"Mrs. Davis is resting nicely," she whispered. "It would only excite her to see you to-night. Just wait outside, and I will slip away and join you in a few minutes."

Mrs. Fairbanks was soon on the way homeward with Ralph. She explained that Mrs. Davis was quite unwell and nervous. She had stayed with her and nursed her, and left her comfortable for the night.

"She gave me the ten dollars for you, Ralph," said Mrs. Fairbanks, "but she said very little about the bonds. I have an idea that she knows something about them, and I think she has been writing to Gasper Farrington. The last thing she said as I left her, was for both of us to come to see her to-morrow night. She said she would get something in the meantime she had placed with a friend to show us, in which we would both be interested."

Ralph said nothing to his mother about meeting Van, nor did he mention Farrington's visit to the Davis home. He did not wish to worry his mother, and he hoped that another twenty-four hours might somewhat clear the situation.

Of course Mrs. Fairbanks was more than pleased over her present of the new hat. Her son's recital of the tiger episode frightened and thrilled her by turns.

Ralph did a good deal of thinking after getting to bed. He wondered if Mrs. Davis was up to any double-dealing. Perhaps she knew something of importance about the bonds. She might have come to Stanley Junction to sell her secret to Farrington. Possibly later she became undecided as to her course, her accidental meeting with Ralph moving her to favor him in the matter.

Ralph guessed that no one but Farwell Gibson could have sent Van to Stanley Junction. Gibson had been mixed up in the matter of his father's railroad bonds, years back. Was there some kind of a three-cornered complication, in which Farrington, Gibson, and Mrs. Davis each had a share, and all three playing at cross-purposes?

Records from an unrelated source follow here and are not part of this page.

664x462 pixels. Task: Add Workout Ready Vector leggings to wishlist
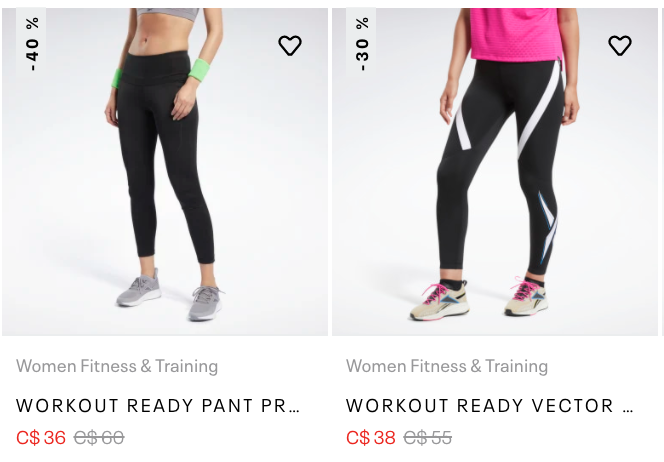point(620,45)
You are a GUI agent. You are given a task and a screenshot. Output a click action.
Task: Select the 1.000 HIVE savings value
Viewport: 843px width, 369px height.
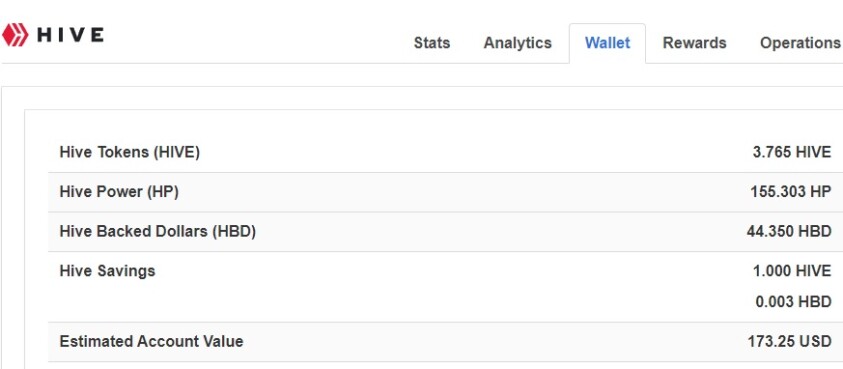[791, 271]
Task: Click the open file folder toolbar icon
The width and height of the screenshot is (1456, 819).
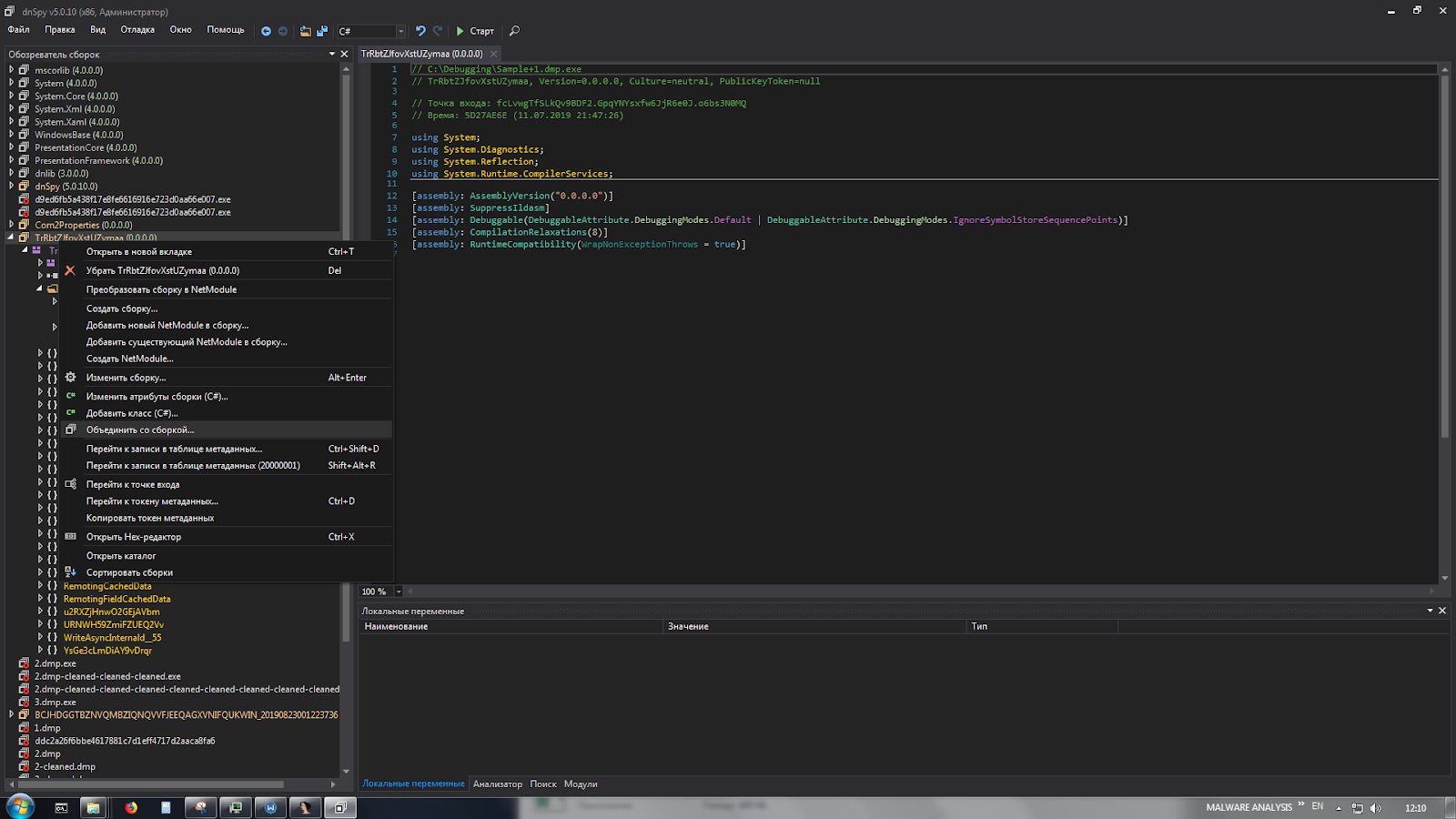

At ten o'clock that night the local newspaper left the press, weighted with the biggest sensation of the year, but Ralph did not know it.

He was made aware of it next morning, however, as he left the house. Ned Talcott, an old school chum, came running up to him fluttering a freshly-printed sheet.

"Did you see it? Did you really do all that?" he demanded, in breathless excitement.